Using DSEFS

Steps to use DSEFS, configure data replication, and other functions, including setting the Kafka log retention.

You must configure data replication. You can optionally configure multiple DSEFS file systems in a datacenter, and perform other functions, including setting the Kafka log retention.
The location of the dse.yaml file depends on the type of installation:
Installer-Services /etc/dse/dse.yaml
Package installations /etc/dse/dse.yaml
Installer-No Services install_location/resources/dse/conf/dse.yaml
Tarball installations install_location/resources/dse/conf/dse.yaml

DSEFS limitations 

Know these limitations when you configure and tune DSEFS. The following functionality and features are not supported:
  • Authentication, authorization, and encryption.

    Use operating system access controls to protect the local DSEFS data directories.

  • File system consistency checks (fsck).
  • File repair.
  • Forced rebalancing, although the cluster will eventually reach balance.
  • Data compression.
  • Checksum.
  • Automatic backups.
  • Multi-datacenter replication.
  • Symbolic links (soft links, symlinks) and hardlinks.
  • Snapshots.

Procedure

  1. Required: Configure replication for the metadata and the data blocks.
    You must set the replication factor appropriately to prevent data loss in the case of node failure.

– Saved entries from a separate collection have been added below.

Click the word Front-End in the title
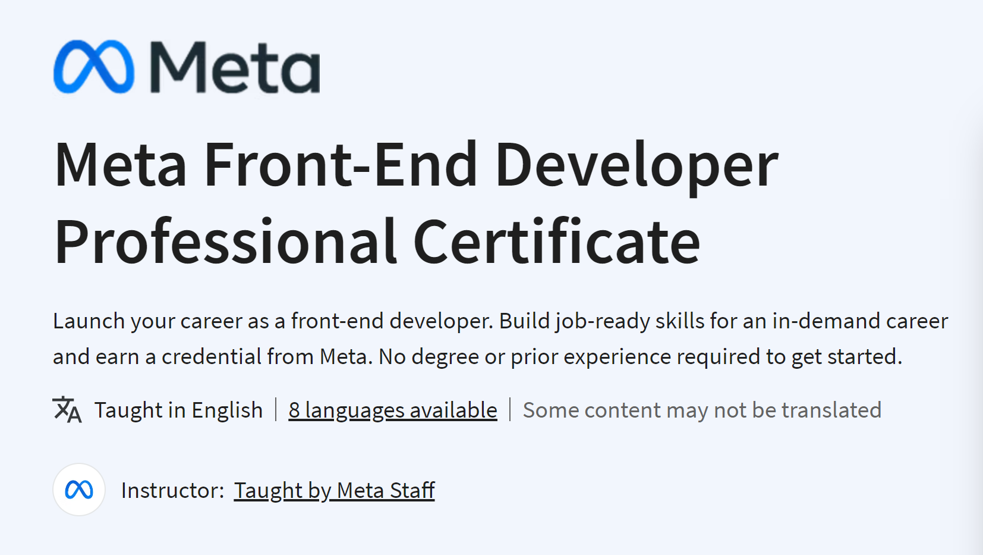 tap(341, 165)
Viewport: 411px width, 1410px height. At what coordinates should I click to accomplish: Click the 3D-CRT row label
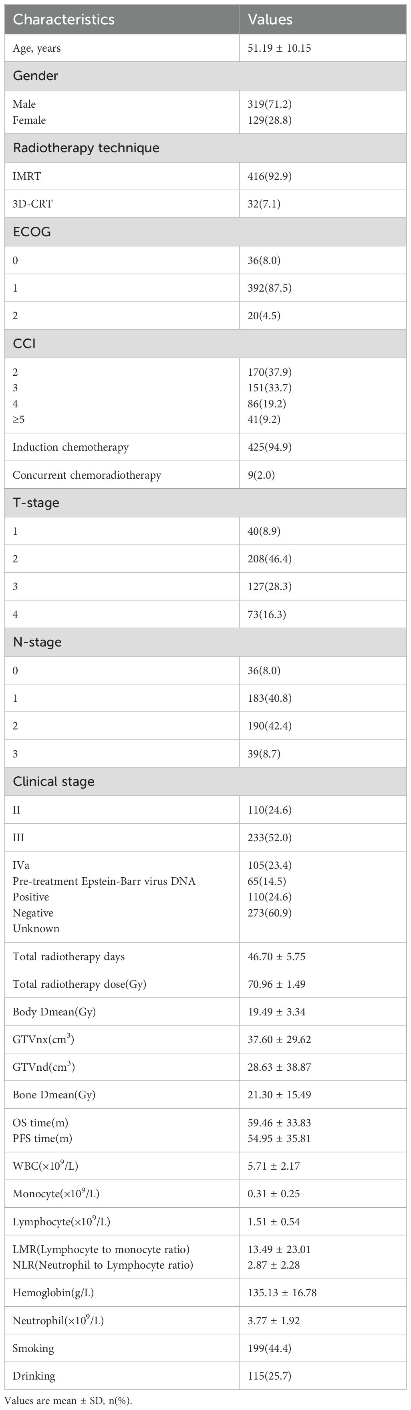point(32,204)
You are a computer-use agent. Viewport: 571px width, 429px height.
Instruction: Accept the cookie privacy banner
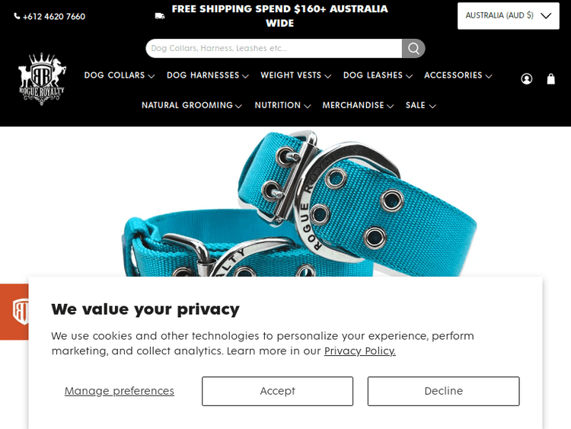click(x=277, y=391)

Replication factors must be set for both the metadata and the data blocks.
    1. Globally: set replication for the metadata in the dsefs keyspace that is stored in the Cassandra database.
      For example, use a CQL statement to configure a replication factor of 3 on the Analytics datacenter using NetworkTopologyStrategy:
      ALTER KEYSPACE dsefs WITH replication = {'class': 'NetworkTopologyStrategy', 'Analytics': '3'};
    2. Locally: set replication per DSEFS file or directory where the data blocks are stored.
      For example, use the command line:
      Installer-Services and Package installations:
      sudo dse cassandra-stop
      $ sudo dse cassandra options
      Installer-No Services and Tarball installations:
      install_location/bin/dse cassandra-stop
      $ install_location/bin/dse cassandra options

      When a replication factor (RF) is not specified, the RF is inherited from the parent directory.

  2. Optional: Configure multiple DSEFS file systems within a single datacenter:
    1. In the dse.yaml file, specify a separate DSEFS keyspace for each logical datacenter.
      For example, on a cluster with logical datacenters DC1 and DC2.
      On each node in DC1:
      dsefs_options:
          ...
          keyspace_name: dsefs1
      On each node in DC2:
      dsefs_options:
          ...
          keyspace_name: dsefs2
    2. Restart the nodes.
    3. Alter the keyspace replication to exist only on the specific datacenters.
      On DC1:
      ALTER KEYSPACE dsefs1 WITH replication = {'class': 'NetworkTopologyStrategy', 'DC1': '3'};
      On DC2:
      ALTER KEYSPACE dsefs2 WITH replication = {'class': 'NetworkTopologyStrategy', 'DC2': '3'};
    For example, in a cluster with multiple datacenters, the keyspace names dsefs1 and dsefs2 define separate file systems in each datacenter.
  3. When bouncing a streaming application, verify the Kafka log configuration (especially log.retention.check.interval.ms and policies.log.retention.bytes). Ensure the Kafka log retention policy is robust enough to handle the length of time expected to bring the application and consumers back up.
    For example, if the log retention policy is too conservative and deletes or rolls are logged very frequently to save disk space, the users are likely to encounter issues when attempting to recover from a checkpoint that references offsets that are no longer maintained by the Kafka logs.